During the fall of 2019, Sierra RyanWallick’s time at the Clinton Global Initiative University sparked the creation of UP Cycle Design. The program takes unused fabric scraps donated from Fabscrap, a nonprofit in New York, and discarded plastic bags and gives them a new life as products while reducing harmful and unnecessary waste. 

“It’s really important to make people—especially our generation who are going to be tackling these issues—aware about the massive problem that textile waste creates in the world,” RyanWallick says. “The fast fashion industry has completely changed our consumption habits, and so in America, we throw away 10 million tons of clothing every year. And if we donate clothing, most of that ends up in landfills in other countries or burned, both of which cause health problems that affect humans and animals alike.”
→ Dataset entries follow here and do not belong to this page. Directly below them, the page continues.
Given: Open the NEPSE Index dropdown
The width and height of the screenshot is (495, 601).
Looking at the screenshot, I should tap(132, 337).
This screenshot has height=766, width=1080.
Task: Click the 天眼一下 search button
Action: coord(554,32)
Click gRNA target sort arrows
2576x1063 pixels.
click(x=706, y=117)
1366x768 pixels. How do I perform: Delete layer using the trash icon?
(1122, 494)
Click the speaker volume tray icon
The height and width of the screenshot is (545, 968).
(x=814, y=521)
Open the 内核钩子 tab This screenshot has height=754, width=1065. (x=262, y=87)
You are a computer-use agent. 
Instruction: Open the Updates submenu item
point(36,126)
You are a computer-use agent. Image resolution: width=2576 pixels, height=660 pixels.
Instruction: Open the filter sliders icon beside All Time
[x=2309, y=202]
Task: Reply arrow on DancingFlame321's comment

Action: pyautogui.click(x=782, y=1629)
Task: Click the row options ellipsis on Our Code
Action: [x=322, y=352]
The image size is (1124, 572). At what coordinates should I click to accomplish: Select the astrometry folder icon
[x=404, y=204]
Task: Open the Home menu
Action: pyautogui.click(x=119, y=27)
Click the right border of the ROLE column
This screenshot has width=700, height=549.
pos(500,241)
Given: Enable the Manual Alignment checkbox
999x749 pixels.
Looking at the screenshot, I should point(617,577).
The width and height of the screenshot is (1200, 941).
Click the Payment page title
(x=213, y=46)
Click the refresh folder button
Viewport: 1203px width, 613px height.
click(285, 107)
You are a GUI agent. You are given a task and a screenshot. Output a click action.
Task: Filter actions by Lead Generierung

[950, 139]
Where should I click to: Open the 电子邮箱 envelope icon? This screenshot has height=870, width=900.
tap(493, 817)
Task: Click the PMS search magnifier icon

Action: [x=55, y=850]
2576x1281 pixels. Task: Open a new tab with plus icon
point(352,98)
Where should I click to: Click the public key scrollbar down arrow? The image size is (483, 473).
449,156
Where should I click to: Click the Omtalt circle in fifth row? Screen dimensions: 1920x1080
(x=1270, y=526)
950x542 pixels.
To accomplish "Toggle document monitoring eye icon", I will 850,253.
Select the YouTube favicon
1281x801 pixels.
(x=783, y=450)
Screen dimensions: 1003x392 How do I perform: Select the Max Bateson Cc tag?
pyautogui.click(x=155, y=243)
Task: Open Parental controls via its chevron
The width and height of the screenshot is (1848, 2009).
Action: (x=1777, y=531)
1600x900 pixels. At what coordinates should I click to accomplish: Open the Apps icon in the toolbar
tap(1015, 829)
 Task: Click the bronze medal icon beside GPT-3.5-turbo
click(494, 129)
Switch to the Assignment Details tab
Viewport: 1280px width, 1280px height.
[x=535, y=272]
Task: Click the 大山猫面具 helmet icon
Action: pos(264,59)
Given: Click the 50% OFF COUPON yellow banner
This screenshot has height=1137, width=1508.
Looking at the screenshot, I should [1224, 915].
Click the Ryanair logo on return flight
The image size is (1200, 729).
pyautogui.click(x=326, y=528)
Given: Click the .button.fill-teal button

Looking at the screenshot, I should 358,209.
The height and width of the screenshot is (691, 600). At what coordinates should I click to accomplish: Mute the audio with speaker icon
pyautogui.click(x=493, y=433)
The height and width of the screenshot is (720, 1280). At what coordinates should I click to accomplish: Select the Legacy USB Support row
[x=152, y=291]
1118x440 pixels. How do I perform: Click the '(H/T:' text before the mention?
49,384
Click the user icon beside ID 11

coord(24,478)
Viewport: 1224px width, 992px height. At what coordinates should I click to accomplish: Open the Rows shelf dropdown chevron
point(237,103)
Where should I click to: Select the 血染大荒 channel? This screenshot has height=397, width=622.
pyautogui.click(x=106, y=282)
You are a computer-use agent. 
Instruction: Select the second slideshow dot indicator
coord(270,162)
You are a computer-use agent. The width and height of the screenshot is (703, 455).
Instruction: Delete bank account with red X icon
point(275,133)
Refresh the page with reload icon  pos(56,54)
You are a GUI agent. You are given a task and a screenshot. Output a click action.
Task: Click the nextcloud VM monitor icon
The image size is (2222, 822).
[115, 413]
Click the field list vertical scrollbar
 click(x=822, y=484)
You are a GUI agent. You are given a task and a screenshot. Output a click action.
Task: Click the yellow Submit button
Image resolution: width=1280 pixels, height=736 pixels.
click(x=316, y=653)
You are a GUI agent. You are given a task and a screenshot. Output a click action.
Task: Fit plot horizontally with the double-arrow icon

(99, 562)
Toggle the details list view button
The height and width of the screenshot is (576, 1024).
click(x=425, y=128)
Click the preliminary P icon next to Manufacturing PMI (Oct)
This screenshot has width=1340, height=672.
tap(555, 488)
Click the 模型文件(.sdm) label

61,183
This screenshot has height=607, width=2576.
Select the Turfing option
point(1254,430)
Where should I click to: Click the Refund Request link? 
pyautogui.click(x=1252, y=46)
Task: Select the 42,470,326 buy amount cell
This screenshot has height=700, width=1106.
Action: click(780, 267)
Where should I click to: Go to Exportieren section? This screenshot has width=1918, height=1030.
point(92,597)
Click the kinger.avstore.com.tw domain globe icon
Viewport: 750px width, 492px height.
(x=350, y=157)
In 2020, RyanWallick's participated in the Horn Entrepreneurship Summer Founders Program, completing more than 100 customer interviews and repeatedly pitching ideas. From there, she started the Level UP social entrepreneurship program, which has hosted more than 70 students thus far. 

“We created a 12-week program where students learn about entrepreneurship, design and sustainability,” says RyanWallick. “They basically go through the process of what we do at UP Cycle Design; they chose a nonprofit in their community to support, they create designs based on that nonprofit’s mission and then they pitch those designs to choose one winning design that they then learn how to prototype, market and sell during a fundraising campaign where they set a goal to reach.” 

When asked for her advice to others looking to break into social entrepreneurship, RyanWallick has some words of caution. “It’s definitely hard. You have to be mentally strong to deal with all the ups and downs of starting a business,” she says. “But it’s the most rewarding thing you will ever do, so if you’re ready to take on the biggest challenge of your life, jump in! Remember: fall in love with the problem, not the solution. No matter how many pivots you take after that, it’s still solving the same problem, just with different ideas.”

UP Cycle Design now has 12 team members and is working through the logistics to one day be able to take clothing donations directly from consumers. The organization currently sells six upcycled cloth sticker designs that directly contribute to important causes like the World Central Kitchen that feeds Ukrainian refugees, as well as Polar Bears International, Save the Manatee Club, UDance and more.